>> begin Document extract

The Green River Festival in Massachusetts, run by Signature Sounds and the low-key Jim Olsen, remains a cornucopia of amazing music from all over the world, with no boundaries. It’s not a “folk festival”—it’s a celebration of planetary music.
Tune-Yards are influenced by Fela and other African music, but they make something wholly original. (Jim Motavalli photo)
I attended Saturday and Sunday of the 2015 event, and it was unmercifully hot—as usual for summer festivals. But Green River is a very well-run show, so there was shade available (including for anything you wanted to see at the Parlor Room Stage), plentiful opportunities to refill your water bottle or to buy cold drinks at non-gouging prices.
Signature Sounds artists appear, of course, but don’t dominate the proceedings. The very best thing I saw this year was Tune-Yards, led by the miraculous Merrill Garbus. I’d heard Tune-Yards on record, of course, and played them a lot on WPKN-FM, but the live act was something else entirely. In person, the African influence isn’t subtle, it’s right up front, in the pair of swaying backup singers and in the drumming that undergirds everything. Garbus has said, “I spent time in Africa . . . I grew an obsession with African music, before I was in Africa and afterward.” And she’s also said that if it’s African, and it sounds like she stole it, well, she did steal it. Here’s Tune-Yards on video:
OK, fine, she stole some stuff from Fela Ransome-Kuti, but so what? Fela’s music was hardly purely African—it was spiced with an amalgam of American soul and jazz (following a trip here). And Dylan stole everything, and turned people on to some fine roots music in the process. Tune-Yards isn’t about cloning, it’s about making something new and highly inventive from vibrant roots. I liked it. I also liked how she wasn’t the star of the show; those backup singers should be called up-front singers.

>> end Document extract
>> begin Information supplied

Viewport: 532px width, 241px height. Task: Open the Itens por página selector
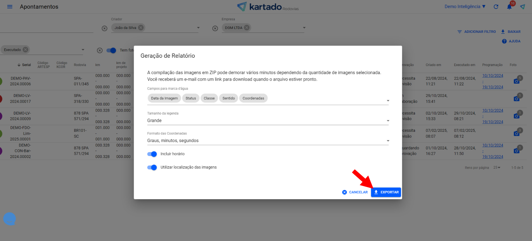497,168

>> end Information supplied
>> begin Information supplied

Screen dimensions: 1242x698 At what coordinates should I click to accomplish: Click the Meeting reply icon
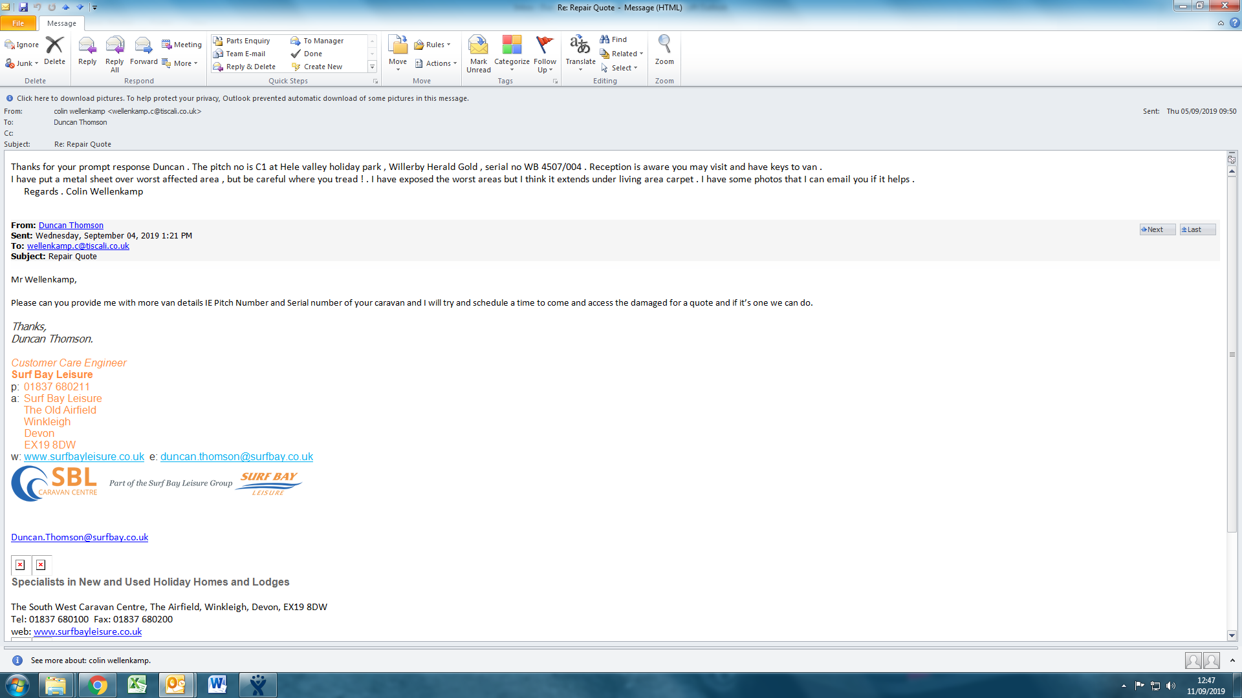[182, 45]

>> end Information supplied

== What you will do ==
1 – In the festival review, which days of the 2015 event did the writer attend?
2 – Repeat the festival review word for word, from "Tune-Yards are influenced" up to and including "at non-gouging prices.".

== Worked solutions ==
1 – Saturday and Sunday

2 –
Tune-Yards are influenced by Fela and other African music, but they make something wholly original. (Jim Motavalli photo)
I attended Saturday and Sunday of the 2015 event, and it was unmercifully hot—as usual for summer festivals. But Green River is a very well-run show, so there was shade available (including for anything you wanted to see at the Parlor Room Stage), plentiful opportunities to refill your water bottle or to buy cold drinks at non-gouging prices.